In interviews with Carolina Journal, CropTech executives blamed the failure on having spend down its capital waiting for approval in North Carolina. Part of the allegations involved the Northeast Partnership, a regional economic-development entity created and funded by the state legislature and headed up by Rick Watson, a close associate of Basnight. Chesser’s accounts of Watson demanding equity in the enterprise and at one point denying that he could deal truthfully with CropTech because he was “a salesman” are both revealing and embarrassing. Carolina Journal has explored this territory before in a series of stories about an ethanol project and a natural-gas pipeline in the northeast. The level of misbehavior and misuse of taxpayer resources in these cases merits serious consequences.

Another explanation for CropTech’s failure, however, is that the company simply didn’t have a coherent or workable business plan, and that its unwillingness to assent to conditions suggested by Commerce Secretary Jim Fain, among others, reflected its fundamental weakness. Fain’s defenders, in other words, could argue that he saved North Carolina embarrassment and possibly money by heading off an incentives package offered by Basnight’s faction.
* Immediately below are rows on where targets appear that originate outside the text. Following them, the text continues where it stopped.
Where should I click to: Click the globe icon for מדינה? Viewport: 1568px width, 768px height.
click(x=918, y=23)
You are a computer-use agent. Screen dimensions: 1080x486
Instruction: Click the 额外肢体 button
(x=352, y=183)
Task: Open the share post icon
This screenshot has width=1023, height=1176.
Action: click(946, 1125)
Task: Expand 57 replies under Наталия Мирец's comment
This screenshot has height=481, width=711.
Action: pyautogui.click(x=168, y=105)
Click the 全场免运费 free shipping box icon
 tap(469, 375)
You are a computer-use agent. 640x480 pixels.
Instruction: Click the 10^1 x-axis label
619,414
Read the pieces and judge for yourself. What strikes me as undeniable, regardless of the truth about CropTech’s failure, is that North Carolina economic-development policy is fraught with serious conflicts. Private entities are angling for taxpayer dollars. Publicly funded and supervised organizations are making inappropriate side deals. And through it all, there is a conflict between the executive branch and the legislative branch about who should work with industrial prospects and identify possible state offerings in infrastructure, land, or incentives.

There is no legitimate conflict. While I would likely question cash grants, tax giveaways, and other incentive offerings whatever their source in government, the state constitution leaves no doubt that the General Assembly and its officers should make laws, including budgets, and the governor should administer those laws and budgets. When it comes to the state dealing directly with a single company or individual, legislative leaders have no business getting involved. Indeed, the perils of such a course are demonstrated by our longtime prohibitions of such practices as private bills (legislation aiding a single private entity) and bills of attainder (legislation designed to punish a single person or entity). Recent incentives bills have attempted to skirt the constitution by using weasel words to pretend that specific companies, such as Boeing back in November, were not being given direct benefits through legislation. But the legislative history — including specific mentions of recipient companies in public debate — clearly dispels this pretense.

I think these and other stories demonstrate that Basnight has been in frequent and serious violation of the letter and spirit of the state constitution’s separation of powers. Executive-branch agencies as well as titularly nonprofit but functionally public institutions are acting as though the Senate leader is their supervisor. I have nothing against Basnight personally, and am not always sure that he is in the wrong in conflicts with the Easley administration and others over particular cases or matters of policy. But he and his aides have no business entering into negotiations on behalf of the state with private firms or individuals. That’s an executive-branch function (assuming, for the sake of argument, it’s worth doing in the first place).

The problem is, what can be done? Legal action may be able to address specific abuses or cases, but in general this issue is something that the legislative process and the voters will have to sort out. The first step is to bring more sunshine, more scrutiny to the way North Carolina’s economic-development policies really operate. Carolina Journal and other media should continue to do so.

Hood is president of the John Locke Foundation and publisher of Carolina Journal.